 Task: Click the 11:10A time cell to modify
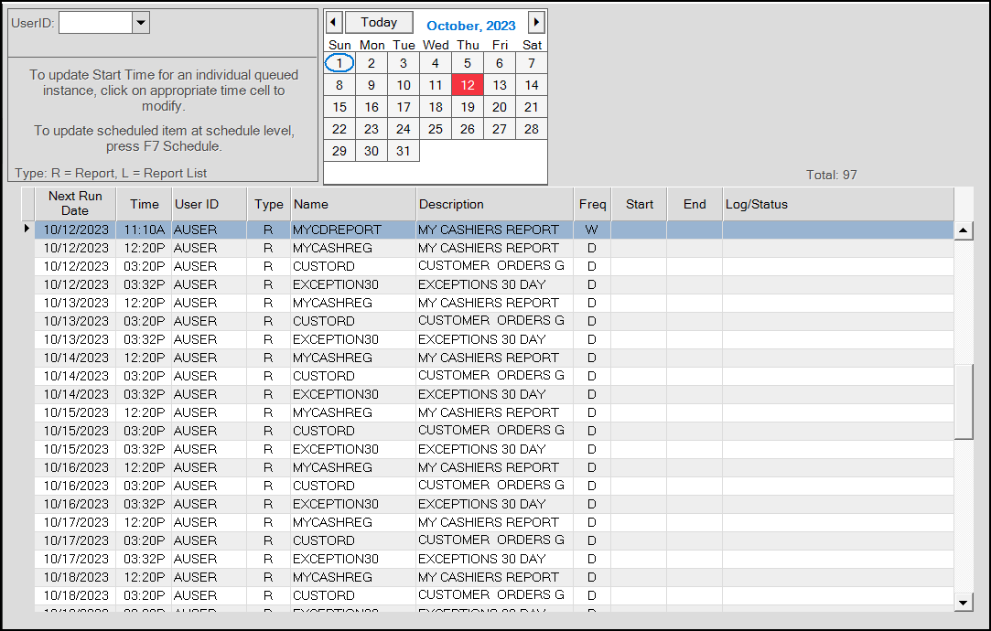(x=143, y=230)
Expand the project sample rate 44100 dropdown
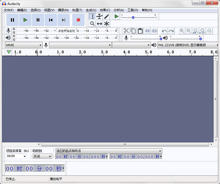Viewport: 220px width, 184px height. tap(16, 156)

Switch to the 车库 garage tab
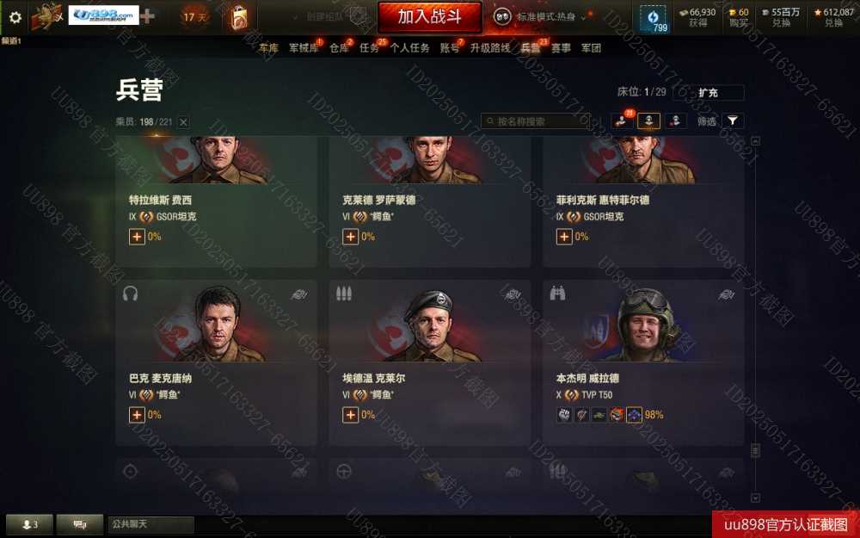pyautogui.click(x=268, y=48)
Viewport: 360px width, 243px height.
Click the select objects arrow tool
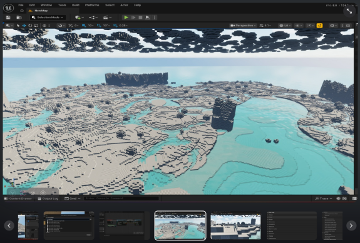18,26
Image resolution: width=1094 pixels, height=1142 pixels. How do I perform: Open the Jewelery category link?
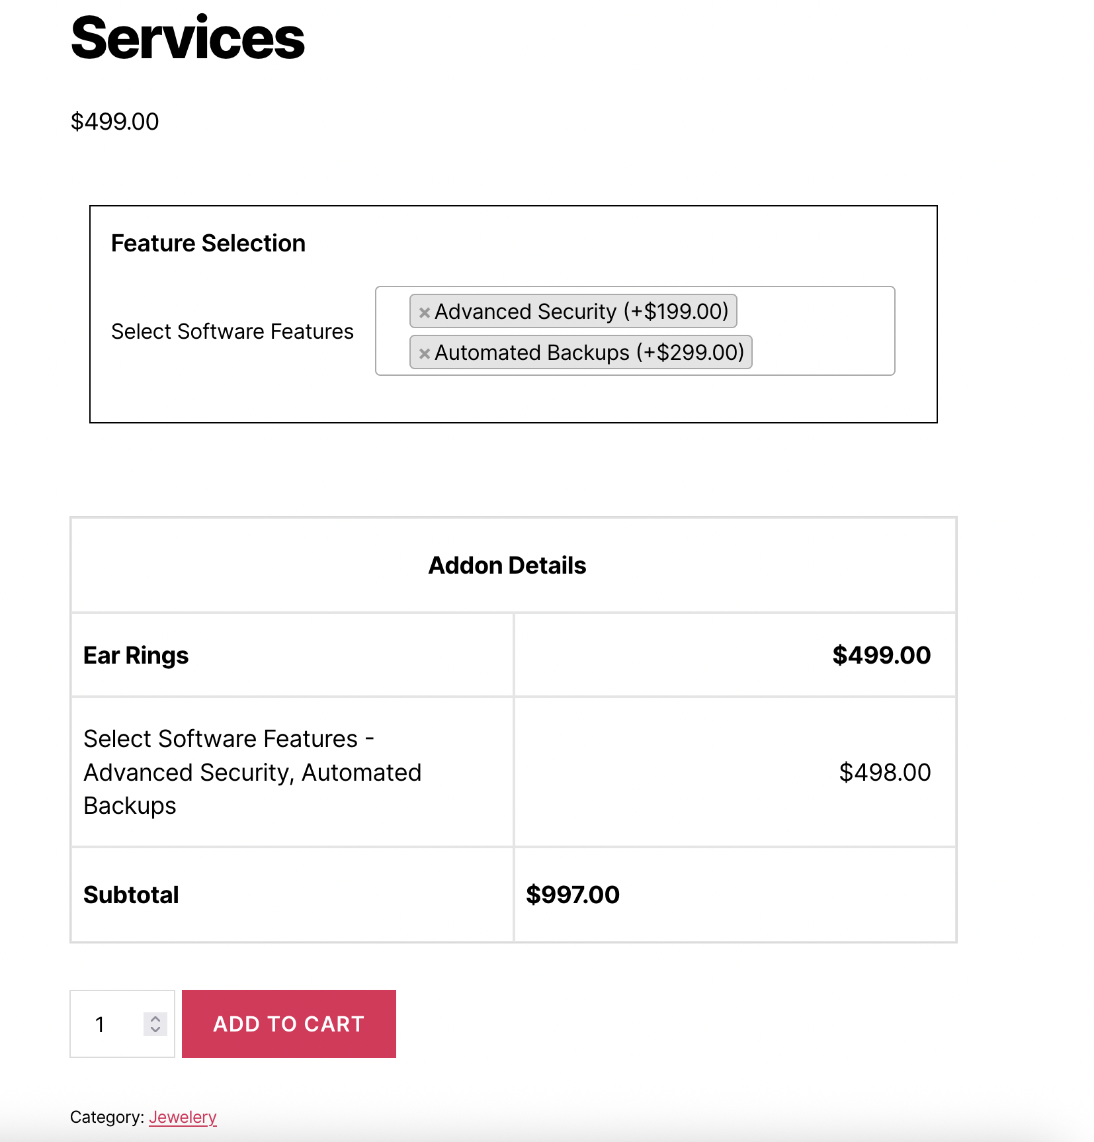[x=183, y=1118]
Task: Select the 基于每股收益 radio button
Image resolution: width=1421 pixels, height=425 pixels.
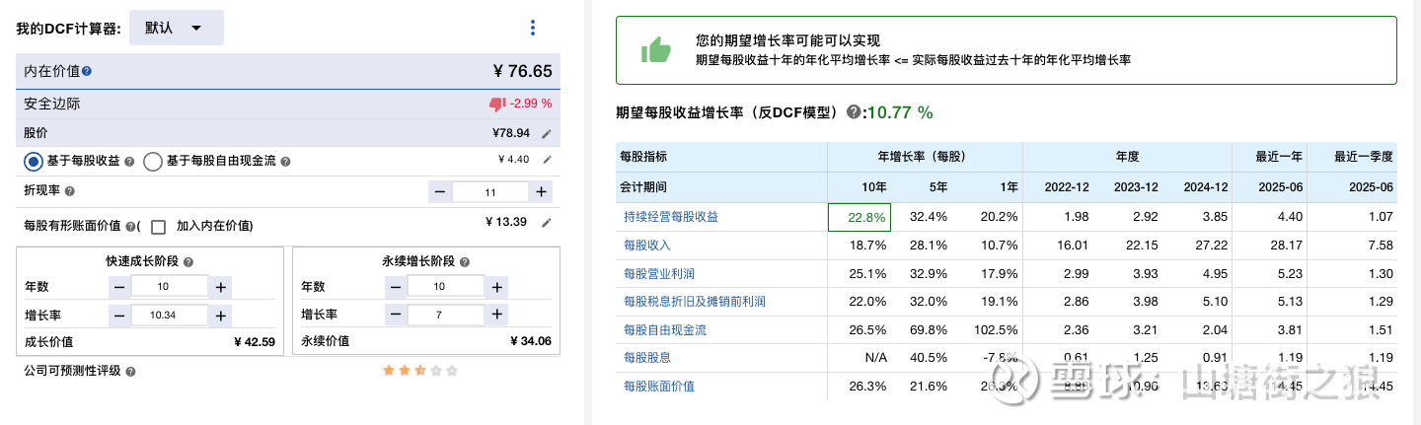Action: [x=34, y=161]

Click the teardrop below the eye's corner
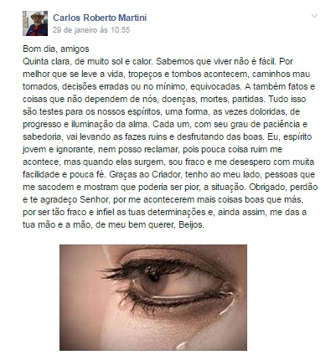231,303
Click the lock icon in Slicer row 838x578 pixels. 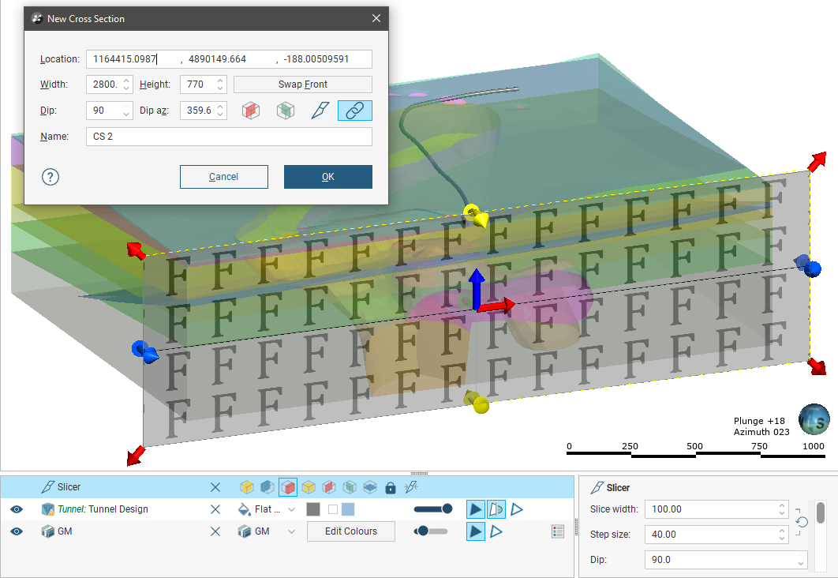pos(390,488)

_ _ _ _

# What this task involves:
Reproduce the material verbatim, from its start through the line containing "pyautogui.click(x=268, y=48)", and leave the pictures out.

# Solved problem:
 Task: Click the 11:10A time cell to modify
(x=143, y=230)
Expand the project sample rate 44100 dropdown
Viewport: 220px width, 184px height. tap(16, 156)

Switch to the 车库 garage tab
pyautogui.click(x=268, y=48)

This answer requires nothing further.